Floods in Serbia Open Pandora’s Box



Floods in Serbia and Bosnia have opened Pandora’s box of woes for the millions of people who live in the region. Triggering landslides, power cuts, and landmines all across the Balkan landscape, the flood waters have made it even more dangerous for people to survive the damage. The flood wrecked Serbia, Bosnia, and eastern Croatia, claiming lives and leaving people with access to very few basic necessities. With religion thrown into the mix, leaders of the highly Orthodox Christian community claim that the floods are a sign of God’s punishment.

The floods were first reported on Thursday May 15, and made history in the region as the first time that water-based damages caused a loss of life and property. With a death toll that started at three people earlier this week, a state of emergency was declared by the Serbian government. The floods cut off power supply to a lot of villages, and saw a firefighter drown in a rescue attempt.

After declaring a state of emergency in 18 towns and villages including the capital Belgrade, evacuation efforts were in full swing. Maglaj, a central town, saw the Bosna river’s level rise to alarming levels, reaching the first floor of many apartments. With army helicopters coordinating the evacuation efforts in Maglaj, special forces were deployed to aid people in the northern Bosnian town of Doboj that were cut off from most of the bigger towns. The Bosnian government ordered the defence ministry to evacuate the residents of the eastern and northern regions, which were reported to be the worst hit. With roads and schools shut down across the two countries, Central Serbia reported a power cut, as well as floods, had stopped production temporarily in two of Serbia’s main power plants, leaving households in eastern and northern Serbia without power.

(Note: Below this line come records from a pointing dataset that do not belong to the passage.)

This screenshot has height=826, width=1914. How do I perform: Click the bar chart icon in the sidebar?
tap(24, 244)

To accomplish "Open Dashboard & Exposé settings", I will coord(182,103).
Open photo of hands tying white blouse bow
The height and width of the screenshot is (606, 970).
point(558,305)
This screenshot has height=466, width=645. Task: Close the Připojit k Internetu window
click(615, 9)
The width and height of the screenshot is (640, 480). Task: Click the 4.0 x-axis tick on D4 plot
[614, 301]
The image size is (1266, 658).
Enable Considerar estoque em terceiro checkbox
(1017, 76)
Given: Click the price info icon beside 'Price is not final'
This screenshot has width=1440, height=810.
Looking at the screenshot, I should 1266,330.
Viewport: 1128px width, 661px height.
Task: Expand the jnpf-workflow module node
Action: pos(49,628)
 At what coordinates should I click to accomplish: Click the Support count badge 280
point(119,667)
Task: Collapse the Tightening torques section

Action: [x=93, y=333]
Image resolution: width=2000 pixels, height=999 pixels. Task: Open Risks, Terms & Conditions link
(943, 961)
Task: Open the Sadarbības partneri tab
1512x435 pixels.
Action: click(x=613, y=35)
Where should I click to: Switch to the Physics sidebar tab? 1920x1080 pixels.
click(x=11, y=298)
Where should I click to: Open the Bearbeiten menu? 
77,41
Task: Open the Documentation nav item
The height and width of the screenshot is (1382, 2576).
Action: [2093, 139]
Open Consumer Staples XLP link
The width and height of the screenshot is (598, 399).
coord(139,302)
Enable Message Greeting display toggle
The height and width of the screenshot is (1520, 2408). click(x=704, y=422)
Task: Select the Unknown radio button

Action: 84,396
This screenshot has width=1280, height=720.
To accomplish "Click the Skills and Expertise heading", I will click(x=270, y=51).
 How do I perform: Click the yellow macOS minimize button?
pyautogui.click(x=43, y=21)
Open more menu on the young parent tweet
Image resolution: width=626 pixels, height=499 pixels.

Since records began, this natural disaster left at least 50 people dead and countless people displaced and homeless. Reports say that in the three days following initial reports, three months’ worth of rain showered Serbia, Bosnia, and Croatia. One-third of Bosnia was under water, mainly its northern and eastern parts. The death toll rose, leaving a quarter of the four million population displaced. Croatia reported two confirmed deaths and efforts to build walls made of earth along the Sava and Danube to prevent the floods. Serbia, reported 12 deaths in the town of Obrenovac, 20 miles from Belgrade. Croatia, Serbia and Bosnia, which stand along the Sava river were hit the worst. Although the rainfall decreased, bridges disappeared as roads and railways were cut off from public use. The tops of traffic signs were just visible although they were under three to four meters of water. Over more than 24,000 people were moved safely, put up in sports halls, hotels, and schools. Bosnia’s refugee minister, Adil Osmanovic, called the event catastrophic as he awaited updated reports on the floods. The floods  caused 2,100 landslides in Bosnia while 1,000 landslides were reported in Serbia, causing irreparable damage to roads, land and homes. The village of Horozovina, close to Tuzla, was split in two by a landslide that swallowed eight houses, leaving over 100 still in risk of damage.


Laying open Pandora’s box, the floods in Serbia and Bosnia brought up the question of damage control. While the EU and Russia offered to help, most of the work needed to be done by the governments of Serbia, Croatia and Bosnia. Orasje and Brcko in northeast Bosnia were in danger of being flooded, passing the threat into neighbouring Croatia. Brcko officials had six villages evacuated, with rescuers requesting survivors to reach up to rooftops wearing bright clothes for easy identification. Brcko Mayor Anto Domic spoke of efforts made by the Bosnian Army to reinforce the city from the air to avoid flooding it completely. The Defence Ministry lowered steel barriers backed by sandbags to contain the flooding water from the Sava rivers. Civil protection commander Fahrudin Solak coordinated efforts on land in other regions where the river flooded. Obrenovac, site of the Nikola Tesla thermal power plant, was submerged and suffered heavy financial damage. The site of Serbia’s largest power plant reported 12 deaths and extensive damage to the coal mine that powers it. While efforts to limit the damage are in full swing, it is reported that the current damage was worth €100 million ($137 million). This threat to the plant led to an appeal from Serbian Energy Minister Aleksandar Antic for a wiser use of energy to conserve it in the time of need.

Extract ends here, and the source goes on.